Senyum pelan dan puas muncul di sudut bibir Jungkook. Dia melingkarkan tangannya di pinggangnya, menariknya lebih dekat, tubuhnya rapat dengan miliknya. "Tidak sama sekali, Nyonya Jeon," bisiknya, suaranya bergetar rendah, penuh posesif. "Kau tidak pernah bisa menggangguku. Malahan sebaliknya, sebenarnya."Para mahasiswa di ruangan itu terkejut serentak, rahang mereka terkulai saat mereka menyaksikan kedekatan pasangan tersebut. Mereka belum pernah melihat dosen mereka yang tegas dan berkomposisi berperilaku seperti ini sebelumnya, dan hal itu sungguh mengejutkan, untuk dikatakan setidaknya.
Yn menatap Jungkook dengan penuh nafsu. "Aku akan menunggumu di kantormu. Tenang saja. Kau tidak perlu terburu-buru untuk menemuiku."

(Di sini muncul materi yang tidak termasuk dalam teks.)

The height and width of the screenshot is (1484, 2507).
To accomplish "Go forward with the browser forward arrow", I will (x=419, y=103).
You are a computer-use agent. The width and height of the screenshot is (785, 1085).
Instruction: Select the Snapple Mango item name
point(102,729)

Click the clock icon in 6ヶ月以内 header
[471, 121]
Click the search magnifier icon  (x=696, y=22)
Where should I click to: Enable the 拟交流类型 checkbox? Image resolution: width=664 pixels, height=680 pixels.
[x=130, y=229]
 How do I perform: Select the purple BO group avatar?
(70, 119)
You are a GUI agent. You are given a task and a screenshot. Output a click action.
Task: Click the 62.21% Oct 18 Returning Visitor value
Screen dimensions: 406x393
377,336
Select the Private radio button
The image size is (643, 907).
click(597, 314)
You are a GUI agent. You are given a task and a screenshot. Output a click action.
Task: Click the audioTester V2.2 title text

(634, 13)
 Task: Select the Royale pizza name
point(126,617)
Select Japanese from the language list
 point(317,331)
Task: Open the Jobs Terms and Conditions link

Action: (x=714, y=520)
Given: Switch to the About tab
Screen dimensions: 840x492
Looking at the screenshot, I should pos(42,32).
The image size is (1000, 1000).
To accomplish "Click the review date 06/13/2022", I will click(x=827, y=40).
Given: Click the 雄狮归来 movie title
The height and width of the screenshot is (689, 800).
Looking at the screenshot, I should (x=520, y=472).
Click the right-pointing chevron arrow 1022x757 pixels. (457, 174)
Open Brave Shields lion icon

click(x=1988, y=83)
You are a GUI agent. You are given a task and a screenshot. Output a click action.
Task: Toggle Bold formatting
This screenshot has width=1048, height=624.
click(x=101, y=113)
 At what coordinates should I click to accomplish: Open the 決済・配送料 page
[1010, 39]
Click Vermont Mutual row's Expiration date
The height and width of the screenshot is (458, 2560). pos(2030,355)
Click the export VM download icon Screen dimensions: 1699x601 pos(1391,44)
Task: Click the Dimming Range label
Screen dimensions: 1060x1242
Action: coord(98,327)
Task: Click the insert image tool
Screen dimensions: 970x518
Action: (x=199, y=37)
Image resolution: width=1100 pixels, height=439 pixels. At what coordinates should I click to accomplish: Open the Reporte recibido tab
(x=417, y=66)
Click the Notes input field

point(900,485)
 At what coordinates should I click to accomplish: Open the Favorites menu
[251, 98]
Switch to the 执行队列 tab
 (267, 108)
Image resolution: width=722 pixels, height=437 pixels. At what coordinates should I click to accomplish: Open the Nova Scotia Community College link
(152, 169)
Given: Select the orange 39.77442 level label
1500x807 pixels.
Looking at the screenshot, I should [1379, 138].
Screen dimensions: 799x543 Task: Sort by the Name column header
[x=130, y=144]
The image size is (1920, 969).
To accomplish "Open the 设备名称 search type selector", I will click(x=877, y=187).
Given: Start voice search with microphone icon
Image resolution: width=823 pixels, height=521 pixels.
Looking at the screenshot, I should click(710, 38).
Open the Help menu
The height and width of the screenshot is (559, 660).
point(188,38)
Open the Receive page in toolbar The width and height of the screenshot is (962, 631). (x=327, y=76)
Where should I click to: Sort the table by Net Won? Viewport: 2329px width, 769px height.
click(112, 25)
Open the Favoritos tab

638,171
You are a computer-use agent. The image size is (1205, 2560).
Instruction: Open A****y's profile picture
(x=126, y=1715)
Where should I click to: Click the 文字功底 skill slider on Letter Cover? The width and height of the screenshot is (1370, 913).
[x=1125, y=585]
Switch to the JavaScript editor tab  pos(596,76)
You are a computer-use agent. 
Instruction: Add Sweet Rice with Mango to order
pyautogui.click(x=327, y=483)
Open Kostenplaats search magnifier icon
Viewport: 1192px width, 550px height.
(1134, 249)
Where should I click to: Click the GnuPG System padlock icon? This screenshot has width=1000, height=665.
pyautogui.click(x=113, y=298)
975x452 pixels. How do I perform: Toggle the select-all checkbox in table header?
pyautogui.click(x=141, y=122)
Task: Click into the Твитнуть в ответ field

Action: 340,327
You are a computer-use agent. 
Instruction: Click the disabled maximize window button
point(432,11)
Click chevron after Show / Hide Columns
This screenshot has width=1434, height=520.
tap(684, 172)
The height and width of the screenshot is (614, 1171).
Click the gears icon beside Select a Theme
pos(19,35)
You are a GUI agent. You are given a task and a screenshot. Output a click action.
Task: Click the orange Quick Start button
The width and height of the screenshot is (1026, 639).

Detak jantung Jungkook terhenti mendengar kata-katanya, matanya menggelap oleh nafsu. Dia tahu apa yang sedang tersirat oleh Yn, dan dibutuhkan segala kekuatan pikirannya untuk tetap tenang di depan para mahasiswa. "Baiklah, sayang," desisnya, suaranya bergetar rendah, serak. "Aku tidak akan terlalu lama."Dengan itu, Yn mengecup bibir Jungkook dan pergi. Saat Yn pergi, kelas itu terdiam dalam keadaan terkejut. Para mahasiswa menatap Jungkook, mata mereka melebar tak percaya dan penasaran. Bahkan para profesor dan staf lain terkejut dengan tampilan kasih sayang antara dosen dan istrinya.
Jungkook berbalik menghadap kelas, berdehem. "Mari kita kembali ke topik," katanya dengan kasar, sikapnya kembali. Dia melanjutkan mengajar, tetapi pikirannya terus melayang ke Yn, yang menunggunya di kantornya.